(Saved entries)
-=-=-=-=-

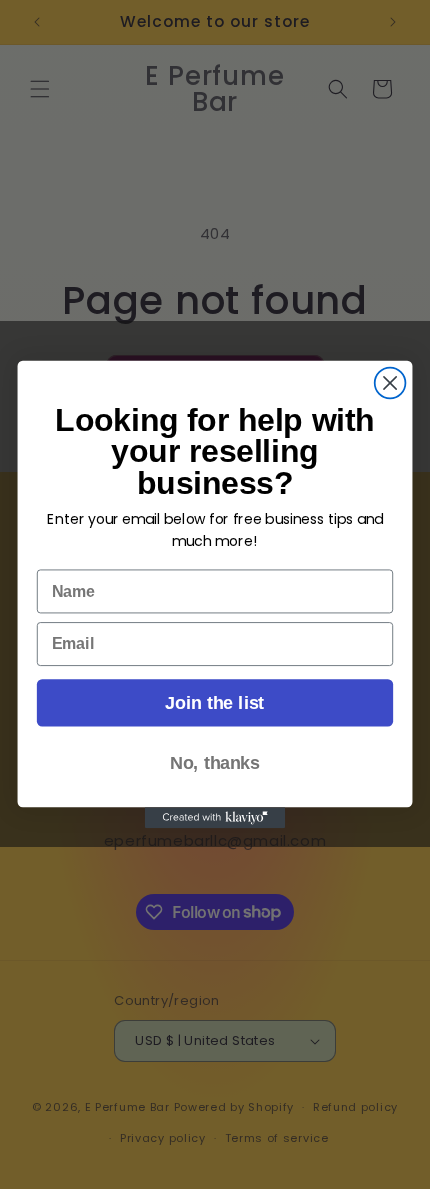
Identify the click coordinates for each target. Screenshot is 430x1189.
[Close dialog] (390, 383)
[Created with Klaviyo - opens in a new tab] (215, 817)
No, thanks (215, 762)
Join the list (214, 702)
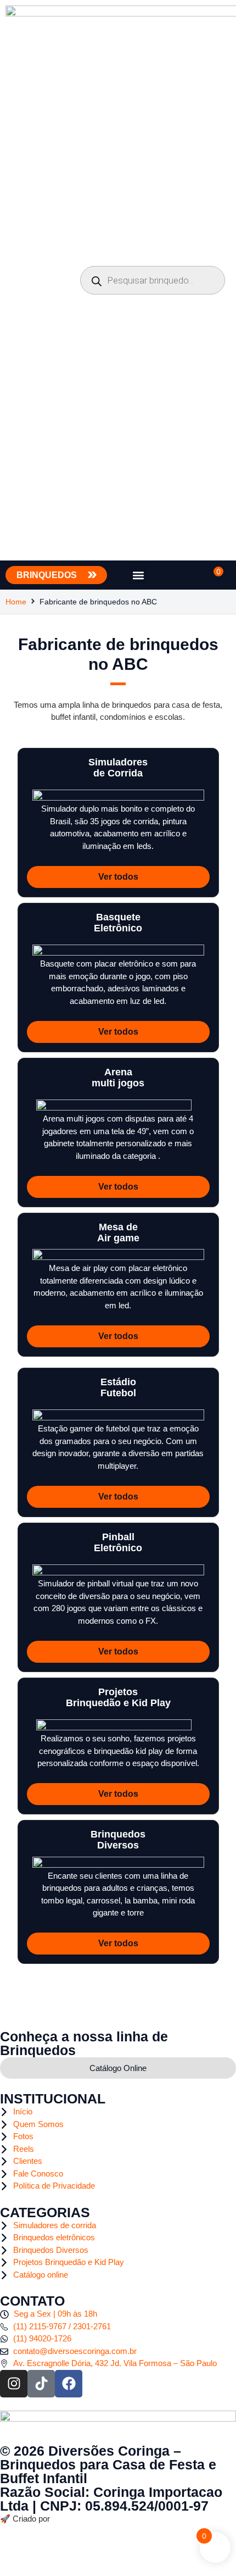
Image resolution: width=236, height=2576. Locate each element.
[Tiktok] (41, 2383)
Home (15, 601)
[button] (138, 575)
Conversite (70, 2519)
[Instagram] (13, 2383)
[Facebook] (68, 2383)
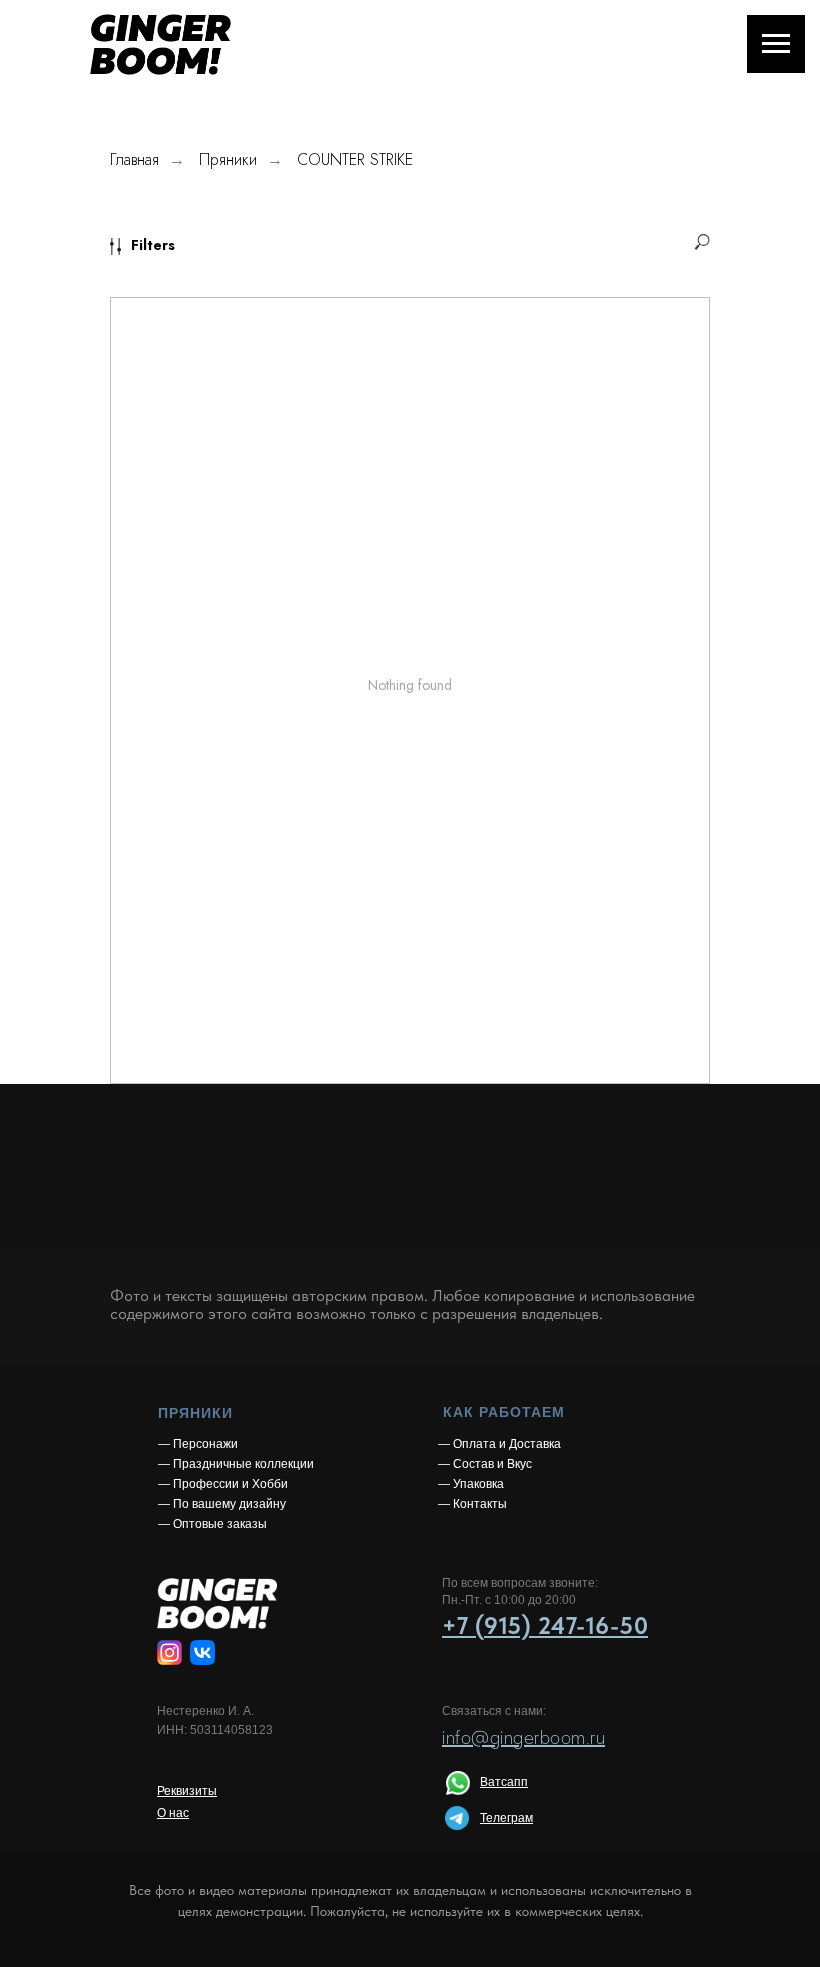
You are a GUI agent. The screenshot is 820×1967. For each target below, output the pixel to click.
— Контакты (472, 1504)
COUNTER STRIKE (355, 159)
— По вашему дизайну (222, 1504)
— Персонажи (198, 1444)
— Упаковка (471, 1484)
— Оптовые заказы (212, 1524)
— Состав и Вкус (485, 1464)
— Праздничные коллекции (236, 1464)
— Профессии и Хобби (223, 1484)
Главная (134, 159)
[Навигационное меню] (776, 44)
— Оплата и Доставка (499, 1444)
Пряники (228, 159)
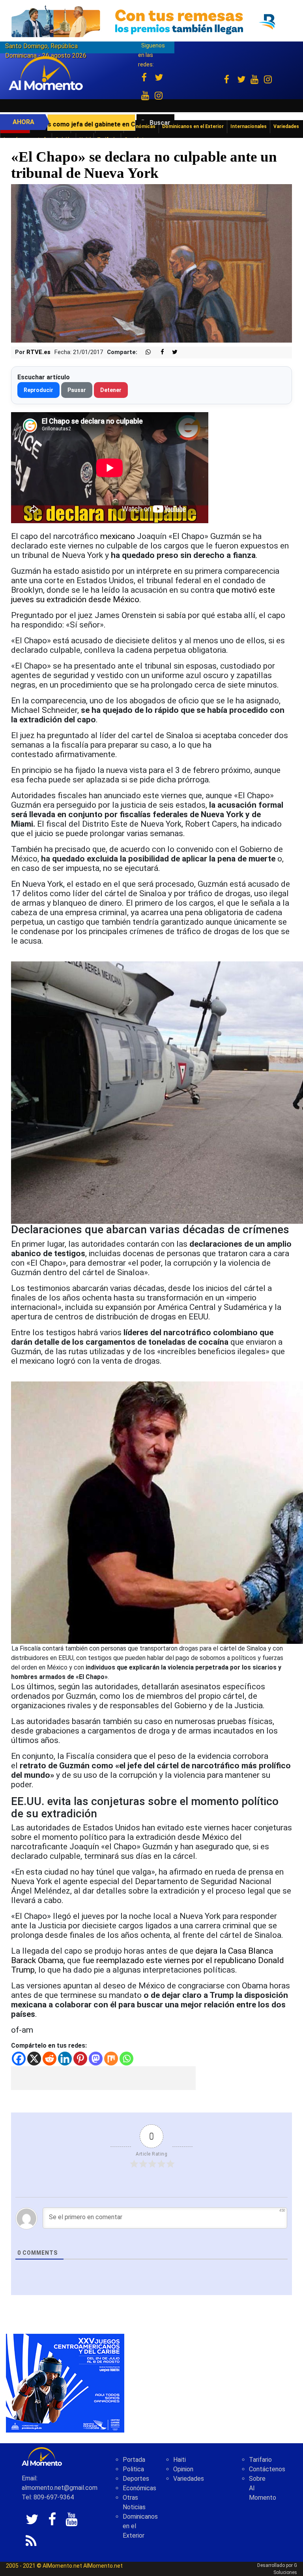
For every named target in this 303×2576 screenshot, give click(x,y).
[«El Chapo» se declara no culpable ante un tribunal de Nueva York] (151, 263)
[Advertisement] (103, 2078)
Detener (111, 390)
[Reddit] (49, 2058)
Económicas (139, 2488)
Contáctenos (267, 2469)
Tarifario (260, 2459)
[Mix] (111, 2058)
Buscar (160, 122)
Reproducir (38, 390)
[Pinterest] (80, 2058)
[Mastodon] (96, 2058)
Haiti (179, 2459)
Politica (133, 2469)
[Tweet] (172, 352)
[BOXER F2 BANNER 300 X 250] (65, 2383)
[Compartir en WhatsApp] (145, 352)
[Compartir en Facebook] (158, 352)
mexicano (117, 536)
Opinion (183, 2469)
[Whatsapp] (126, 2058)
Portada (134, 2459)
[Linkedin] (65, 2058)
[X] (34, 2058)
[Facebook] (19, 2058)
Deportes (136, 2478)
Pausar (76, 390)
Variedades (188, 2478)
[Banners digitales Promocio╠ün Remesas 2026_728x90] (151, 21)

-=-=-=-=-

## Requirement
Could you retype exactly the lines above from the one containing "Buscar (160, 122)" through the last line of the records, both included, and nothing else?

## Result for this exercise
Buscar (160, 122)
Reproducir (38, 390)
[Pinterest] (80, 2058)
[Mastodon] (96, 2058)
Haiti (179, 2459)
Politica (133, 2469)
[Tweet] (172, 352)
[BOXER F2 BANNER 300 X 250] (65, 2383)
[Compartir en WhatsApp] (145, 352)
[Compartir en Facebook] (158, 352)
mexicano (117, 536)
Opinion (183, 2469)
[Whatsapp] (126, 2058)
Portada (134, 2459)
[Linkedin] (65, 2058)
[X] (34, 2058)
[Facebook] (19, 2058)
Deportes (136, 2478)
Pausar (76, 390)
Variedades (188, 2478)
[Banners digitales Promocio╠ün Remesas 2026_728x90] (151, 21)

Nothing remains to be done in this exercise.